— start of DOCUMENT SECTION —

As risky as compliance is, fighting back can be riskier. As soon as a physical confrontation is on the table, all of those differences in size, mass, strength, and martial experience become really, really important. Not only that, but “fighting back” against violence that starts out purely verbal, or takes place at the lowest levels of violation (a gentle touch in an unwanted place, a hug or handshake that lasts longer than it should, an “accidental” swipe at a breast or butt) doesn’t have a straightforward protocol. If someone takes a swing at you, you can punch him back. If he pushes you, push him back harder. Proportionality is easy to figure out in a straight fight. In a sexual assault, though? You can’t just do unto them as they’ve done unto you — that way lies additional sexual contact and something that looks an awful lot like consent — and you can’t smoke them in the nose either.

Saying “No!” gets taught a lot as the go-to for contexts like this, and it might work, but not for the reasons that many of us think. It’s not the assertion of boundaries that really does anything. Remember, we’re dealing with a predator here. Would you expect “No!” to work on a carjacker? Or a murderer? Of course not. It’s unlikely to convince a lower-level predator either. What it might do, though, is draw bystander attention. It might buy you allies. It might let nearby authorities (anyone from cops to bartenders, bouncers, or that one really big guy at the bar who likes to help women out) know that something bad is happening, and invite intervention. It might draw enough of the wrong attention that self-preservation kicks in and the creep backs off. Or it might just make him angry and lead to an escalation to actual violence. There’s never any guarantees.

— end of DOCUMENT SECTION —

» EXERCISE REQUIREMENTS
1) Transcribe the self-defense passage, starting at "As risky as" and ending at "the nose either.".
2) Answer these questions using the self-defense passage:
(a) In a straight fight, how does the passage say to respond if someone pushes you?
(b) What does the passage say is not the thing that really makes saying "No!" work?
(c) Which two kinds of predators does the passage name as ones you would not expect "No!" to work on?
3) Translate this sentence from the self-defense passage into Spanish: "Proportionality is easy to figure out in a straight fight."

— start of STORED ROWS —

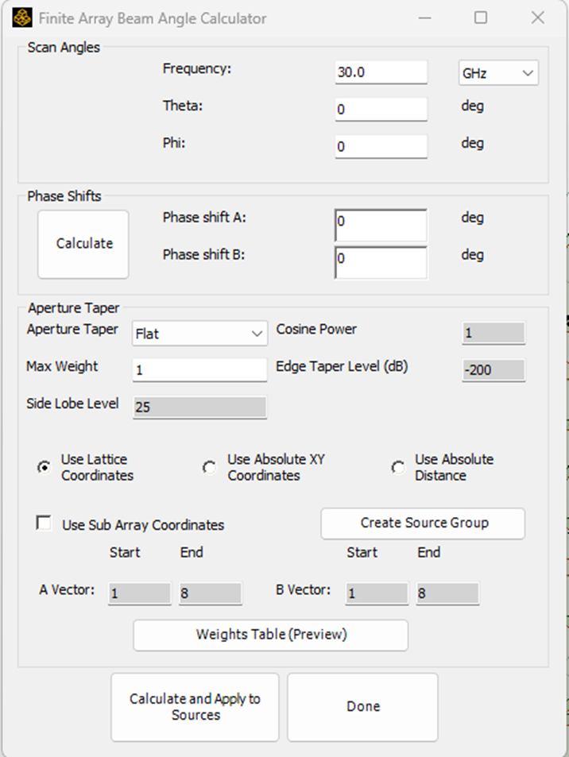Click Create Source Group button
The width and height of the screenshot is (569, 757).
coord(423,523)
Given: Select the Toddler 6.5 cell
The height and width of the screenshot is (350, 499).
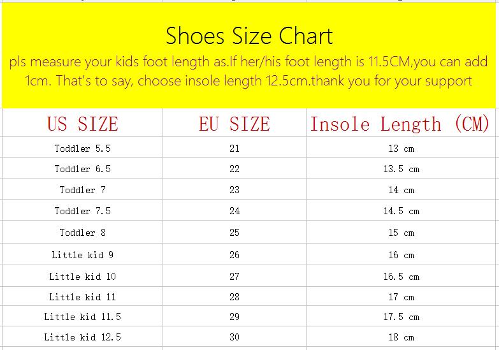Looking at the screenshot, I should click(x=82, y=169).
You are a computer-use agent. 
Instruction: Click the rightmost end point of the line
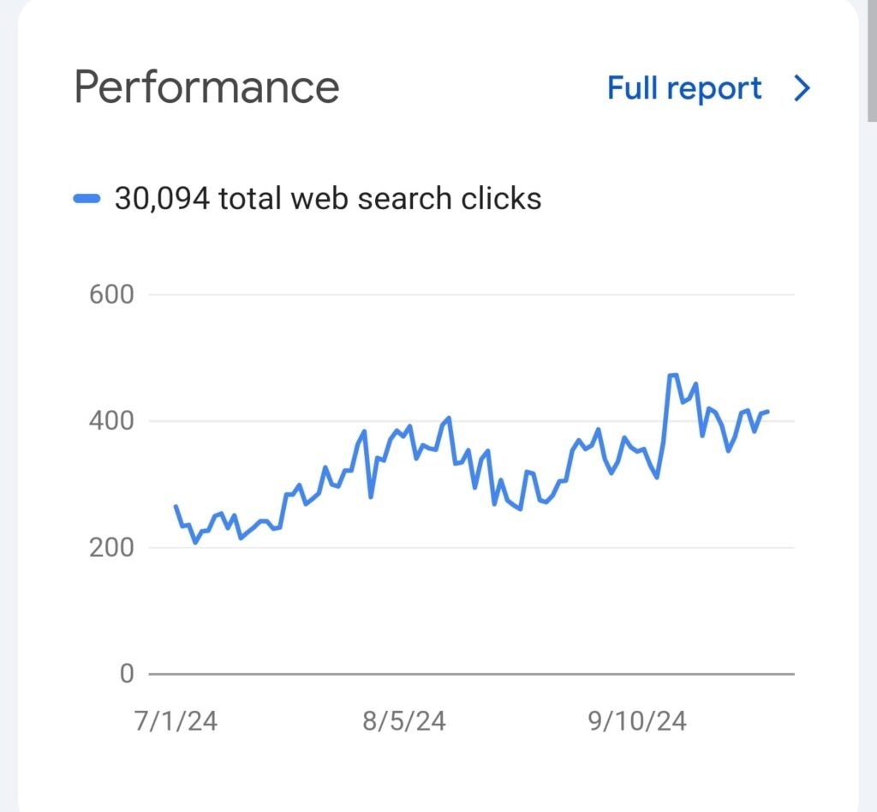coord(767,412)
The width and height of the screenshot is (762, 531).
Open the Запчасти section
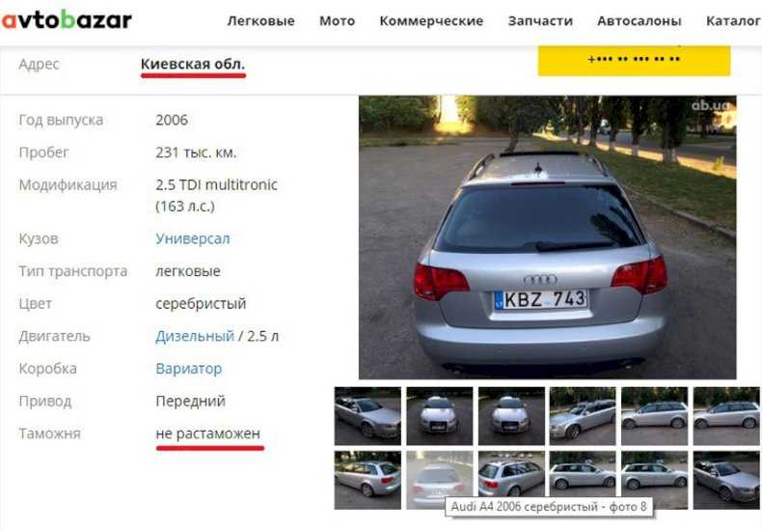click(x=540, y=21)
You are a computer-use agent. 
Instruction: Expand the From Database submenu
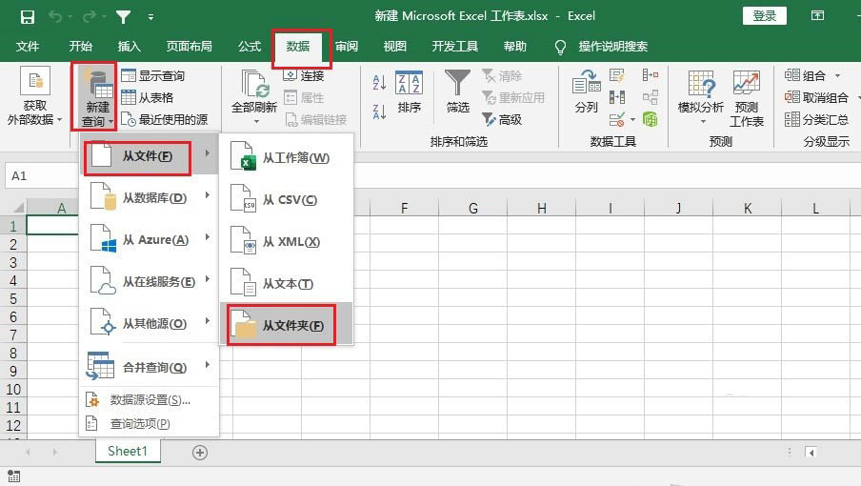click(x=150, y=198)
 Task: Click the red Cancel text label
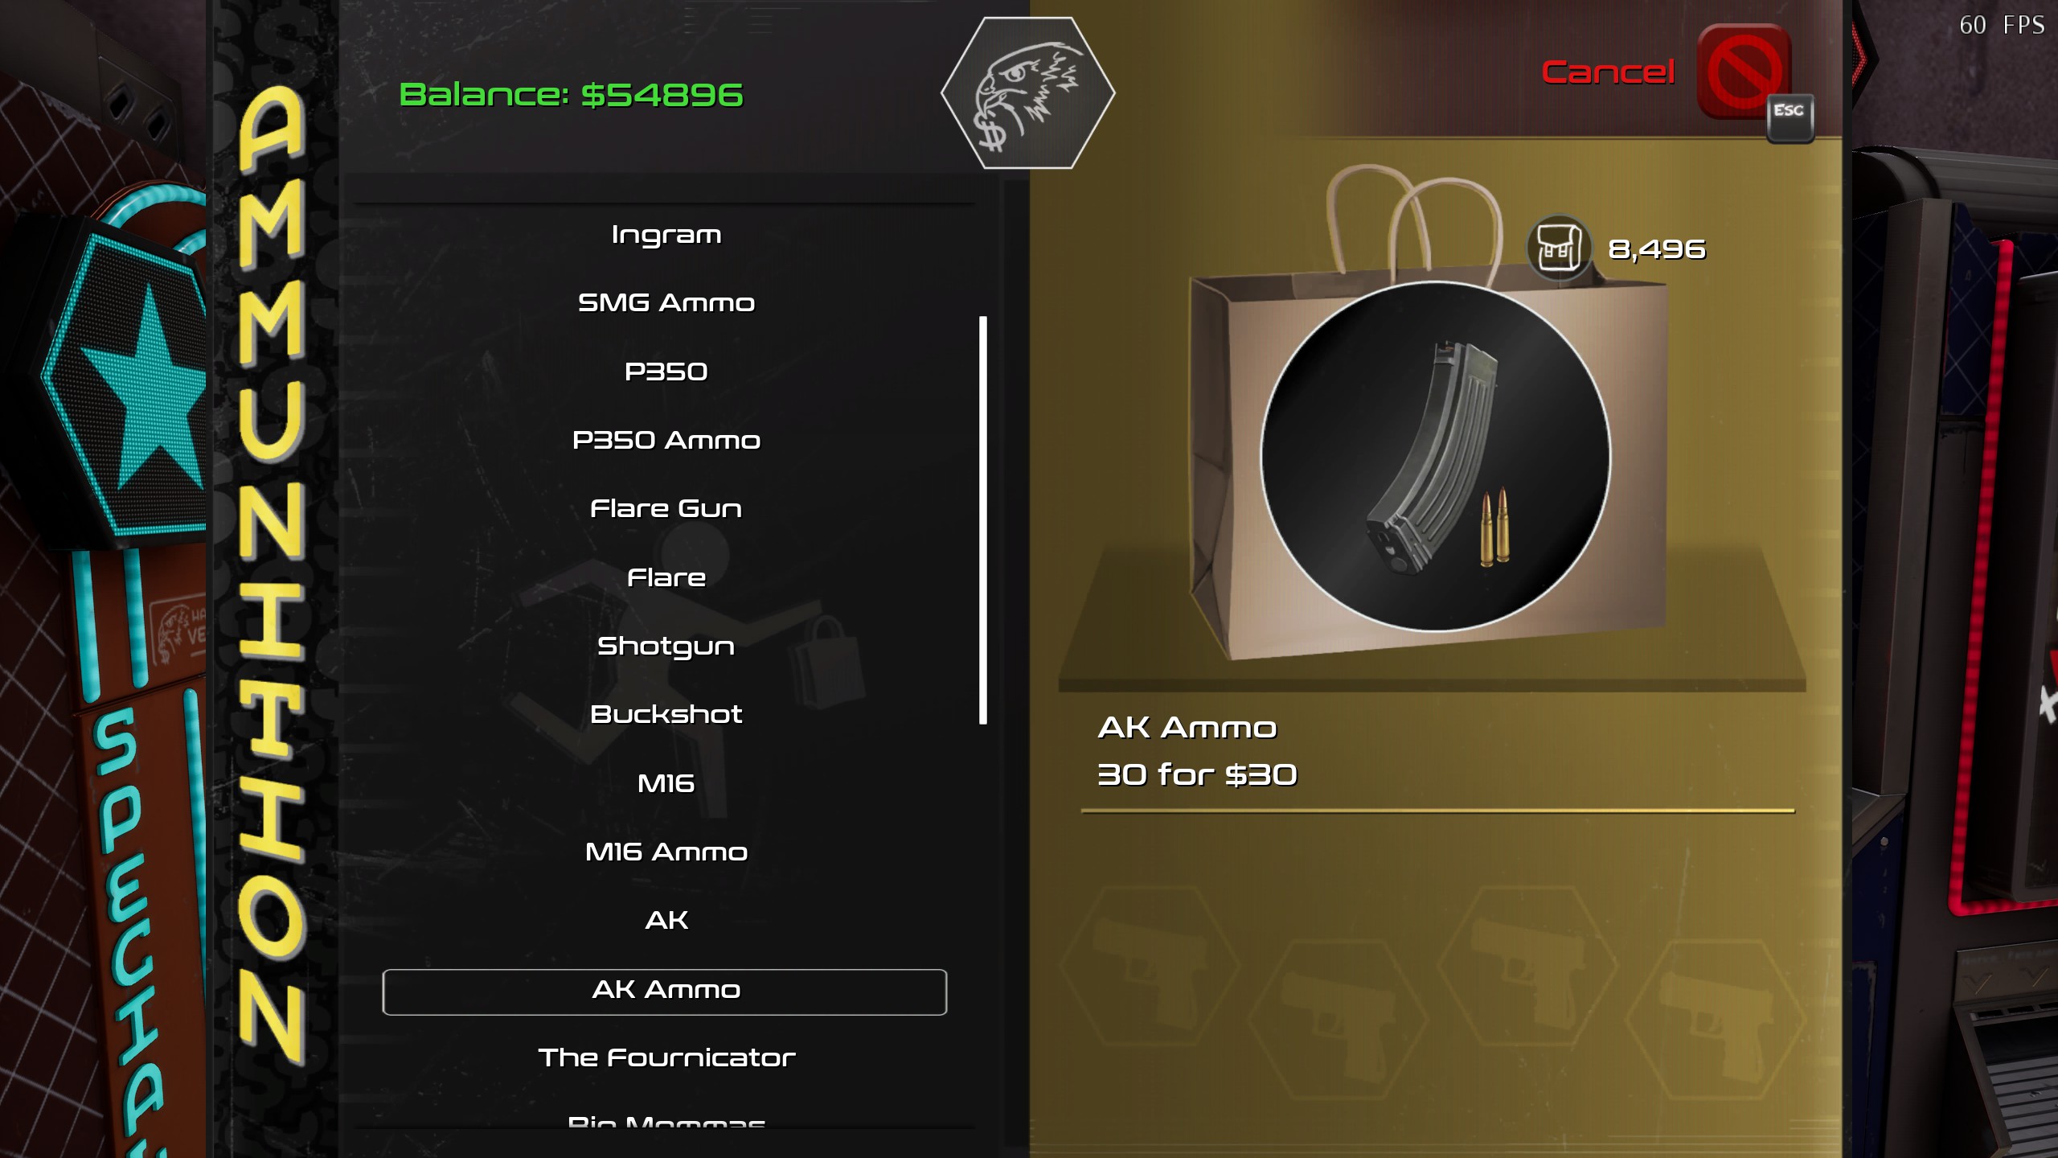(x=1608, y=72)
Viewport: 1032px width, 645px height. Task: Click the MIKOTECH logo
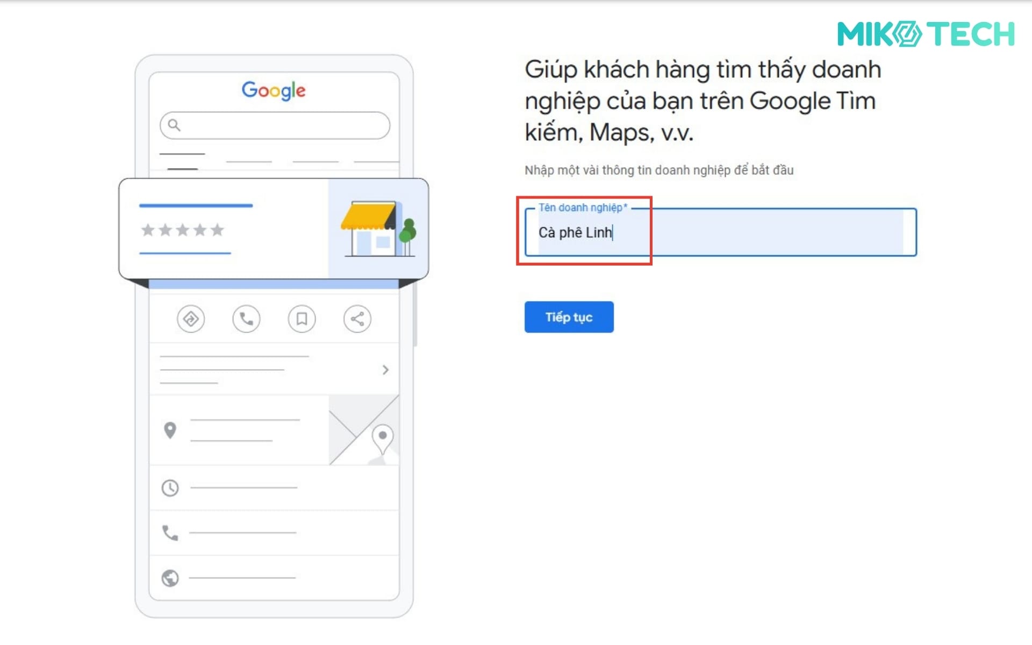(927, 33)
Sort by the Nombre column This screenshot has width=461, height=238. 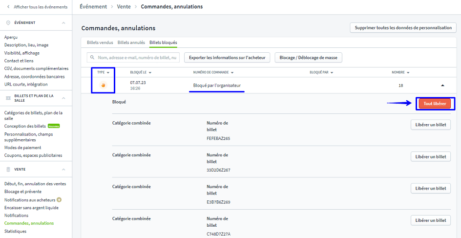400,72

— end of STORED ROWS —

» ANSWERS TO THE EXERCISE
1)
As risky as compliance is, fighting back can be riskier. As soon as a physical confrontation is on the table, all of those differences in size, mass, strength, and martial experience become really, really important. Not only that, but “fighting back” against violence that starts out purely verbal, or takes place at the lowest levels of violation (a gentle touch in an unwanted place, a hug or handshake that lasts longer than it should, an “accidental” swipe at a breast or butt) doesn’t have a straightforward protocol. If someone takes a swing at you, you can punch him back. If he pushes you, push him back harder. Proportionality is easy to figure out in a straight fight. In a sexual assault, though? You can’t just do unto them as they’ve done unto you — that way lies additional sexual contact and something that looks an awful lot like consent — and you can’t smoke them in the nose either.

2)
(a) Push him back harder.
(b) The assertion of boundaries.
(c) A carjacker and a murderer.

3) La proporcionalidad es fácil de determinar en una pelea directa.